The company’s European operations have been particularly problematic, with revenue in the region falling by 18% year over year. Reinhart highlighted on the call that despite investments and efforts to transition to a consignment model, the European business faced persistent challenges. The company will divest its Remix business, acknowledging that a long-term turnaround in Europe may not be feasible under current conditions.

In the U.S., ThredUp experimented with new customer acquisition and promotional strategies aimed at increasing the lifetime value of customers. However, these initiatives did not perform as expected. The company spent less on marketing and adjusted its new customer offer structure, only to find that it acquired 90,000 fewer customers, which impacted potential repeat purchases.

“We estimate this was an approximate $3 million negative net impact to Q2,” Reinhart said on the call.

Additionally, Reinhart noted, ThredUp’s efforts to optimize pricing and promotions since mid-2022 have resulted in mixed outcomes.
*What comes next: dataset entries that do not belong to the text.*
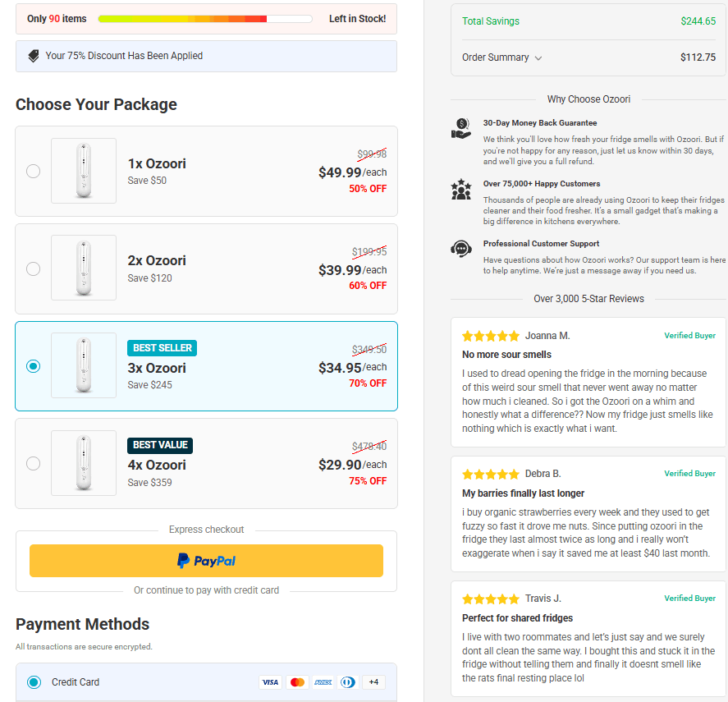
Task: Click the Diners Club card icon
Action: coord(348,682)

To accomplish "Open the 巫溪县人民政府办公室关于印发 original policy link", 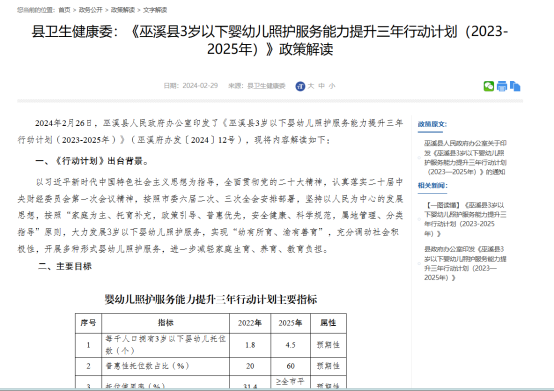I will click(465, 158).
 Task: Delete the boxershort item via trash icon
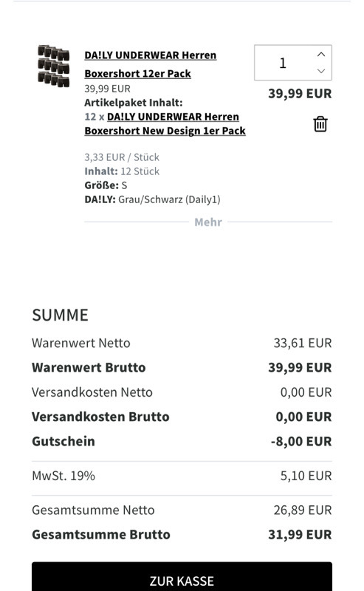320,124
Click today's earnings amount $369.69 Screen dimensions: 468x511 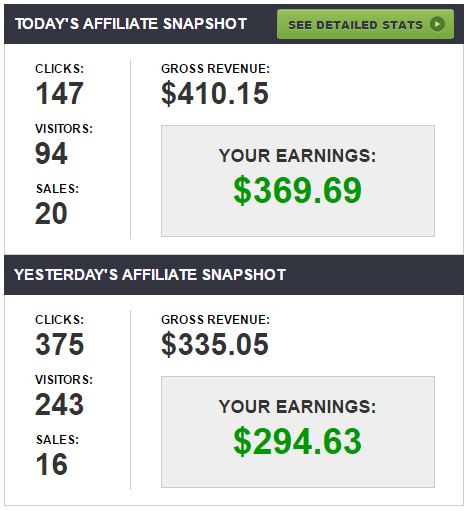click(x=298, y=190)
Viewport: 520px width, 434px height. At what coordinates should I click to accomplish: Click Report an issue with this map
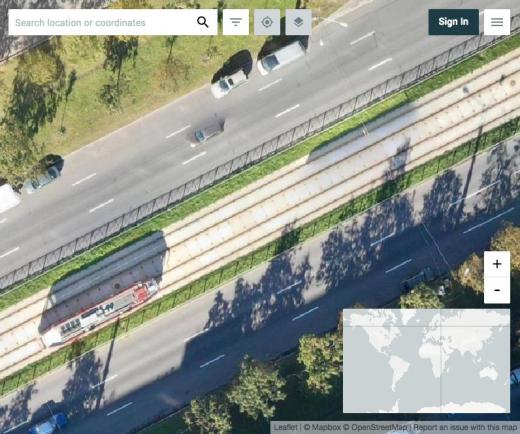pyautogui.click(x=465, y=427)
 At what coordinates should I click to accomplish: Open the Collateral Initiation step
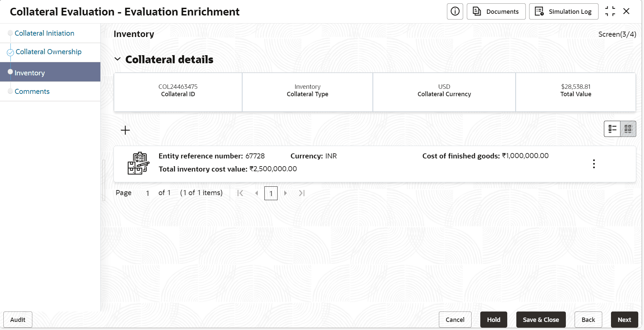point(44,33)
While the company achieved margin gains, the strategies implemented in the second quarter did not generate the anticipated buyer engagement and sales incrementality.

“The downside is that we did not see sufficient buyer incrementality, given what we believe is just a muted overall demand environment,” he said.

These challenges coupled with aggressive promotional tactics led to a situation where revenue flow-through was reduced, and summer demand was prematurely pulled forward.

The AI Boost

ThredUp is turning to artificial intelligence to bring sales back. Monday’s launch of AI-powered search features aims to enhance the shopping experience through improved personalization. These tools, designed to refine search results and offer style recommendations, cater to growing consumer demand for convenience and tailored experiences.

The PYMNTS Intelligence study “The Online Features Driving Consumers to Shop With Brands, Retailers or Marketplaces” found that ease of navigation is a key factor influencing the choice of eCommerce merchant for 40% of online shoppers.

Overall, consumers are buying secondhand apparel more amid ongoing financial challenges. The PYMNTS Intelligence report “Consumer Inflation Sentiment Report: Consumers Shop Secondhand Stores as Often as Other Retail” revealed that 43% of those surveyed had bought a secondhand product in 2023. Among those, clothing and accessories purchases were more common than any other retail category.